What appears from the first line of the records below through the line containing "Screen dimensions: 1014x512" must be reproduced verbatim.

Saved data entries

----

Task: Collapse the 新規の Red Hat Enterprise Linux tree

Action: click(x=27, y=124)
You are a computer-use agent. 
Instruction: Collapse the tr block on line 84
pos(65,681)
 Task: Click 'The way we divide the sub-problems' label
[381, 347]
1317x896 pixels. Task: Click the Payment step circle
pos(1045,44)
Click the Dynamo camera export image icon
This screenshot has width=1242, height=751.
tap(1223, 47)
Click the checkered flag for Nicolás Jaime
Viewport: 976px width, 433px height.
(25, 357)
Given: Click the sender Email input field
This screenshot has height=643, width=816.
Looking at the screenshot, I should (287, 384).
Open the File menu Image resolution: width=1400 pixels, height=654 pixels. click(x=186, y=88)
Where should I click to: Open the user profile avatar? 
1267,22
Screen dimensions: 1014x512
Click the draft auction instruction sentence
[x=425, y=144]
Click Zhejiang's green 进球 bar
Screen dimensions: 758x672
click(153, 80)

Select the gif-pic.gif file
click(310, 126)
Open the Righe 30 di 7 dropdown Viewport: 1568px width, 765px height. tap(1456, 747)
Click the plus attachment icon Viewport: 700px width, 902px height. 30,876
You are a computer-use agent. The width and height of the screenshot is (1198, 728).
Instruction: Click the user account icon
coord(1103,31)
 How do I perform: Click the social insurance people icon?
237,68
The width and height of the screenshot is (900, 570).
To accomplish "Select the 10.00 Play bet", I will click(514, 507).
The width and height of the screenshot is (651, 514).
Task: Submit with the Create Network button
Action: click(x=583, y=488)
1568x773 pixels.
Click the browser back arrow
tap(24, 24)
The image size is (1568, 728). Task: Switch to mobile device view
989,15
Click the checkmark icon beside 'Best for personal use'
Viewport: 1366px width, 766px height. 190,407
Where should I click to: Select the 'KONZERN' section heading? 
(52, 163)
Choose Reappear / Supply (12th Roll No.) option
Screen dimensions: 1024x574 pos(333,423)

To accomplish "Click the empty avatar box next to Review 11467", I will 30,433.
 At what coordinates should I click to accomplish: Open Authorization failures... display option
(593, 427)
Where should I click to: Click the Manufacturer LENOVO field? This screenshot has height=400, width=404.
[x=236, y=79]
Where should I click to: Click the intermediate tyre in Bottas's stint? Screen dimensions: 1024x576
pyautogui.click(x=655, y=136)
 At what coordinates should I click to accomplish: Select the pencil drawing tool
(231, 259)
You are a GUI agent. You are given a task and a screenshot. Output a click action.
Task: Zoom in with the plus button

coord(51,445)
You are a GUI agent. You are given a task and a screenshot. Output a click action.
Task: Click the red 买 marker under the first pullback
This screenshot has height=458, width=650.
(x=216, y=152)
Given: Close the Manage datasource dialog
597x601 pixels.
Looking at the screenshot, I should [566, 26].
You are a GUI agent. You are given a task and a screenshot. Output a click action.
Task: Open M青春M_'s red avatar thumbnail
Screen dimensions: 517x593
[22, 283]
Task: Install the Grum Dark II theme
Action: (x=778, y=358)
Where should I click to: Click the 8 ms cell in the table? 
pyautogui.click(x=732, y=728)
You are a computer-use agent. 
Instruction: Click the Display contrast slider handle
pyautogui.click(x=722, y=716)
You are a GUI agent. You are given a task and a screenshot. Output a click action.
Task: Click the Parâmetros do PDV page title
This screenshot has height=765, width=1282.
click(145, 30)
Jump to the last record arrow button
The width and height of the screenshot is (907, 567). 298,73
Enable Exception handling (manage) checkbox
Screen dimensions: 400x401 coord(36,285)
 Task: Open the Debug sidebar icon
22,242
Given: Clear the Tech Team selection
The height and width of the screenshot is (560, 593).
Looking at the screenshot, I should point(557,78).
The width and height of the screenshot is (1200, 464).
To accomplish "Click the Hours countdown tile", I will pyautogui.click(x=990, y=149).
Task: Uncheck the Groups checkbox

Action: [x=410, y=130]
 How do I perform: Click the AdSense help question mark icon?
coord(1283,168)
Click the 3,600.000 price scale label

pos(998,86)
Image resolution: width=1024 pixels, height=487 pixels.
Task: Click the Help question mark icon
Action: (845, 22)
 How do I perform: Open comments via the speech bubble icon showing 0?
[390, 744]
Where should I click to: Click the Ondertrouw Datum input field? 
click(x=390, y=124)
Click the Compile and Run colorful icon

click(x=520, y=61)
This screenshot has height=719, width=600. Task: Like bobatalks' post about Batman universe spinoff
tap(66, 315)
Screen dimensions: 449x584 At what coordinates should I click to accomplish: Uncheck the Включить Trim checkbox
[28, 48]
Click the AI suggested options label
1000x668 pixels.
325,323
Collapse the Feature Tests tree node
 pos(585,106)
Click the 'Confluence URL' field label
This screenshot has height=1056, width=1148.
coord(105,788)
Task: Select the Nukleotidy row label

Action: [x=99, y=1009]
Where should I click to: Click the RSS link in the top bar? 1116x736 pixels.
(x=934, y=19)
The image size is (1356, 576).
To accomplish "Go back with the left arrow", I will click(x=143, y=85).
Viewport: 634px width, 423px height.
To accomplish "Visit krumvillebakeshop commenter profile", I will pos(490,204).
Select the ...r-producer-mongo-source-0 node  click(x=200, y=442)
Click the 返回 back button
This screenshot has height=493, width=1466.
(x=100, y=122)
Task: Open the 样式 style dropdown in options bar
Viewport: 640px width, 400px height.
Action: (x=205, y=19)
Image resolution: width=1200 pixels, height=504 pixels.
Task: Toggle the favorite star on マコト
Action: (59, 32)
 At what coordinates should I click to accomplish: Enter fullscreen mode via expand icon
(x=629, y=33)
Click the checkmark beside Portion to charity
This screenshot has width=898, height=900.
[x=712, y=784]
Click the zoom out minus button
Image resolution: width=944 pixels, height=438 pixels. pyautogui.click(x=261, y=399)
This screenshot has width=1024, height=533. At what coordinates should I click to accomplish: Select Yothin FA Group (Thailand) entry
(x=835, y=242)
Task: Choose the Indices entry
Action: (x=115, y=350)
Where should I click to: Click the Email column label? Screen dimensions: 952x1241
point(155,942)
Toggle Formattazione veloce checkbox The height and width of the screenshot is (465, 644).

----

Answer box:
Task: Collapse the 新規の Red Hat Enterprise Linux tree

Action: click(x=27, y=124)
You are a computer-use agent. 
Instruction: Collapse the tr block on line 84
pos(65,681)
 Task: Click 'The way we divide the sub-problems' label
[381, 347]
1317x896 pixels. Task: Click the Payment step circle
pos(1045,44)
Click the Dynamo camera export image icon
This screenshot has width=1242, height=751.
tap(1223, 47)
Click the checkered flag for Nicolás Jaime
Viewport: 976px width, 433px height.
(25, 357)
Given: Click the sender Email input field
This screenshot has height=643, width=816.
Looking at the screenshot, I should (287, 384).
Open the File menu Image resolution: width=1400 pixels, height=654 pixels. click(x=186, y=88)
Where should I click to: Open the user profile avatar? 
1267,22
Screen dimensions: 1014x512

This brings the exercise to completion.